Но тут же возникает вопрос: а что значит «истинное страдание»?
Это умение терпеть боль, не столь физическую, сколь душевную. Более того, это дар находить в себе силы превозмогать ее, уповая в первую очередь на то, что она непременно пройдет, утихнет, потому как ей на смену придет другая, может быть, еще более невыносимая.
Да, практикум в данном случае несложен, но как много дней и сил уходит на его постижение. А еще важно понять, зачем все это нужно, ради чего ты на это идешь и, как следствие, кто есть ты.
Она очень часто задавала себе этот вопрос и даже пыталась ответить на него.
Например, так ответить: родилась в Ленинграде, закончила филологический факультет университета, пыталась писать диссертацию по «Просветителю» Иосифа Волоцкого и «Божественной комедии» Данте, уехала в Москву, где прожила восемнадцать лет, вышла замуж, родила ребенка.
Пауза.
И вот теперь возвращается в Ленинград одна, потому что так и не поняла, чем для нее стал этот так называемый московский период жизни. Уверена, что ничем!

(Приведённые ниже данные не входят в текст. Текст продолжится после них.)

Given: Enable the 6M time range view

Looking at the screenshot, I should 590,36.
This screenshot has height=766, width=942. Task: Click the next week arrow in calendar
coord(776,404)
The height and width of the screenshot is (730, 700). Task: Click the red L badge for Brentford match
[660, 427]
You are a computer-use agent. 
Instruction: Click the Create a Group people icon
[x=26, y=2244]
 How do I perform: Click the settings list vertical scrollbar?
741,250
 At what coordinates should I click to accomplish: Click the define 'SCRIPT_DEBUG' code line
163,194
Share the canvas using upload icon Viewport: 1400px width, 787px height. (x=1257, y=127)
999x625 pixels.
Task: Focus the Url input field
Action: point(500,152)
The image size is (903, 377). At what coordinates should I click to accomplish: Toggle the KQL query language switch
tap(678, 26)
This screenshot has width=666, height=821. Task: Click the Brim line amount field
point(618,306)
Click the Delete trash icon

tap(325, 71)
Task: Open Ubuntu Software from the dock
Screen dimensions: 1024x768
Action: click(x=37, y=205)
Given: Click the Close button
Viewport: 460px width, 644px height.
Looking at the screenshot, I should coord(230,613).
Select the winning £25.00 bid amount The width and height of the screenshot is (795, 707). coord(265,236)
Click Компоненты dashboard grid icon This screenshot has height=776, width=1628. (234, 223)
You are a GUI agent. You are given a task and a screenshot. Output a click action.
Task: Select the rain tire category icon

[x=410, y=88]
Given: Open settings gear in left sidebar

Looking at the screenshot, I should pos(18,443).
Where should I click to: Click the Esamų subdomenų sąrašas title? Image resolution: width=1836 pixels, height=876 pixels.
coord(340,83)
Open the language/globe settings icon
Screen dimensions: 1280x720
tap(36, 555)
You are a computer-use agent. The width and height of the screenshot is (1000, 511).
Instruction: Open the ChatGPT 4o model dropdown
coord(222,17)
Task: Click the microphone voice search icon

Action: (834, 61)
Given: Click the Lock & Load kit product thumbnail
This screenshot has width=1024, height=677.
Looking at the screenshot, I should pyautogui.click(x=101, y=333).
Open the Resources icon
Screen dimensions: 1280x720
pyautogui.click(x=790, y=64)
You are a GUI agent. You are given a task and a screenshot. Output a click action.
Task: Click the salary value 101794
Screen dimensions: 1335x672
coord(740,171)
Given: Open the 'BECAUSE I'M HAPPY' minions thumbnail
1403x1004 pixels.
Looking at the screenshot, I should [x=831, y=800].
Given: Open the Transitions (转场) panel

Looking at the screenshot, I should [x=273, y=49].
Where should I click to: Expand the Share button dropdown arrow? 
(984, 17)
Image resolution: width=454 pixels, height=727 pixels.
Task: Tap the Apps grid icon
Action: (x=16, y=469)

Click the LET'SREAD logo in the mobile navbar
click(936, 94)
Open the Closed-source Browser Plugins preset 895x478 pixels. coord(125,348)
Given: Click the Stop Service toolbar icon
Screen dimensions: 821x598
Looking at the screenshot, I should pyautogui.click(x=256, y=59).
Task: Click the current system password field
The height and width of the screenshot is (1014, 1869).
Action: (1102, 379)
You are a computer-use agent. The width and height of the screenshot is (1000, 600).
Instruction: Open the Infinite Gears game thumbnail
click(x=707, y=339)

Наконец, она выпила таблетку снотворного и без сил рухнула на нижнюю полку. Еще какое-то время ее веки дрожали под натиском блуждающих, мечущихся в кромешной темноте зрачков, но это довольно быстро прошло, и она уснула, провалилась в мраморный, в форме чаши для причастия, фонтан, доверху заполненный цветущими кустами акации.